What to Expect at Your 37-Week Appointment

The 37-week prenatal appointment marks a significant milestone in pregnancy, as this is the point at which a pregnancy is considered full-term. This stage signifies that the baby is likely developed enough to thrive outside the womb. This appointment serves as a comprehensive check-in, ensuring both the birthing parent and baby are progressing well and preparing for the upcoming delivery.

Routine Checks and Measurements

The 37-week appointment includes routine checks to monitor the birthing parent’s health and the baby’s growth. Healthcare providers check blood pressure and pulse, which helps identify preeclampsia. Weight is also measured to track maternal weight gain.

A urine sample is collected to screen for protein and glucose. The presence of protein in the urine can indicate preeclampsia, while glucose in the urine suggests gestational diabetes. The baby’s heart rate is monitored, and the fundal height is measured. Fundal height is the distance from the pubic bone to the top of the uterus, and at 37 weeks, it corresponds to the number of weeks of pregnancy, providing an estimation of the baby’s growth.

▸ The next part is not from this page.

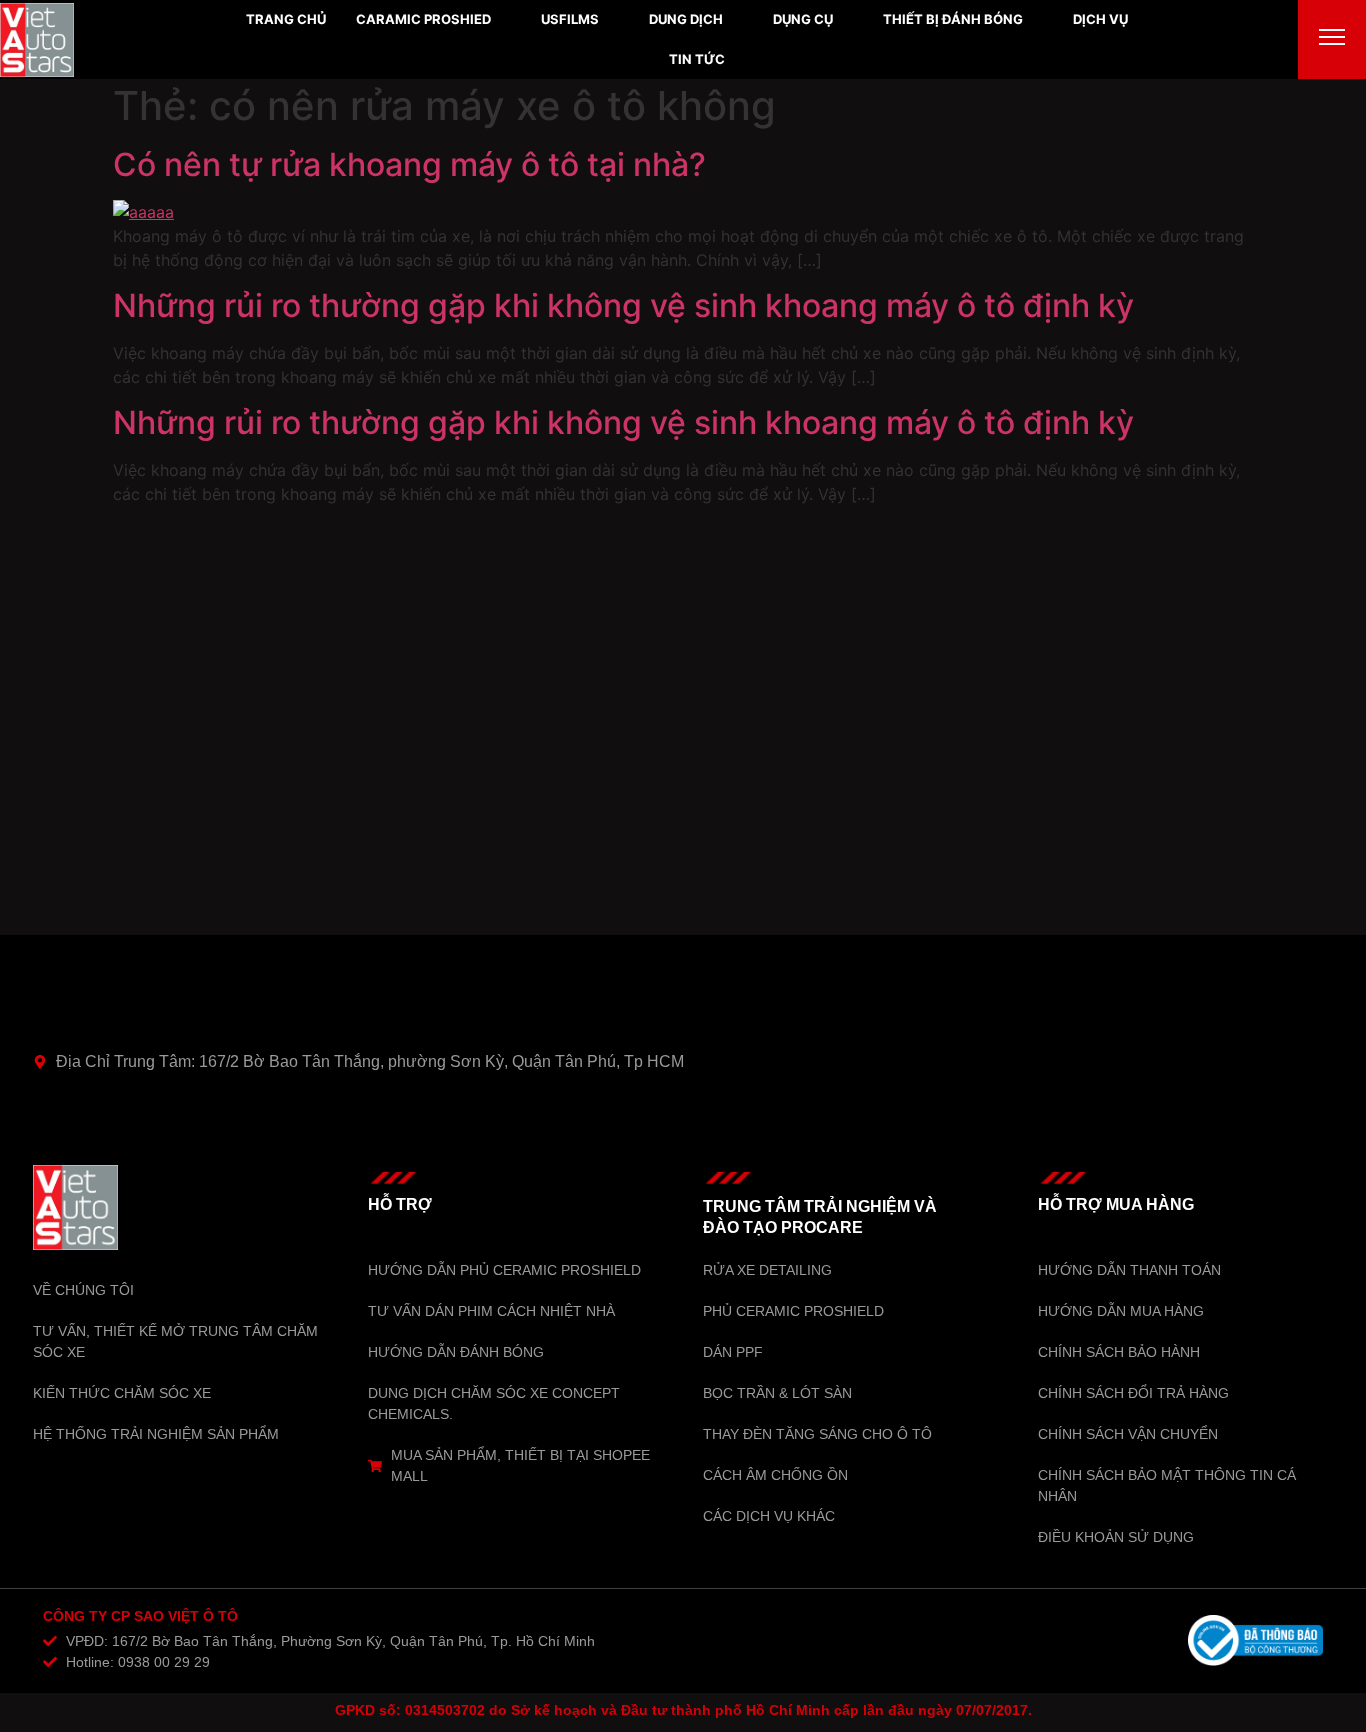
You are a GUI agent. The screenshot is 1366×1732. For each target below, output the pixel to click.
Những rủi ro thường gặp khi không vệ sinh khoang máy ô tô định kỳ (623, 305)
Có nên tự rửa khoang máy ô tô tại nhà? (409, 164)
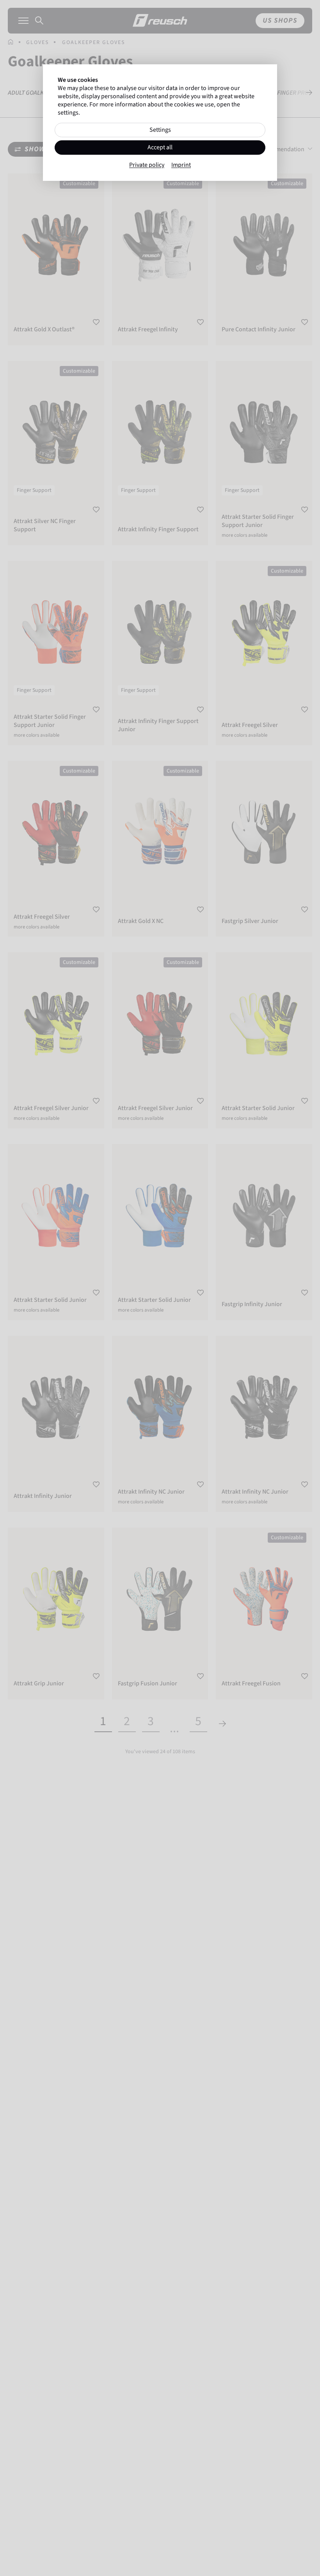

Assessing Baby’s Position and Readiness

Beyond routine measurements, the 37-week appointment includes specific assessments to determine the baby’s position and the birthing parent’s physical readiness for labor. The Leopold’s maneuver is an assessment where the healthcare provider palpates the abdomen to determine the baby’s lie, presentation, and engagement. This manual examination helps confirm if the baby is in a head-down position, which is optimal for a vaginal birth. If the baby is in a breech (bottom-down) position, a provider might discuss options such as an external cephalic version (ECV) to turn the baby, or a planned C-section.

An internal cervical exam may also be performed at this stage to assess cervical changes. During this exam, the provider checks for dilation (how much the cervix has opened), effacement (how much the cervix has thinned), and the baby’s station (how far down the baby’s head is in the pelvis). While these findings offer insights into the body’s preparation for labor, they do not definitively predict when labor will start, as progress varies among individuals.

Key Discussions with Your Provider

This appointment also provides an opportunity for discussions between the birthing parent and their healthcare provider regarding the approaching labor and delivery. Conversations cover the signs of labor, such as contractions, the “bloody show” (mucus plug), or water breaking, and clarify when it’s appropriate to go to the hospital. Pain management options available during labor, including epidurals, spinal blocks, or non-medical approaches, are reviewed.

Reviewing the birth plan is another discussion point, allowing the birthing parent to communicate their preferences for labor, delivery, and immediate postpartum care. This helps ensure the medical team is aware of their wishes, while also acknowledging that flexibility may be necessary depending on how labor progresses. Providers also confirm readiness regarding practical matters like having a hospital bag packed and the infant car seat installed. This discussion helps address any questions or concerns, empowering the birthing parent as they near their due date.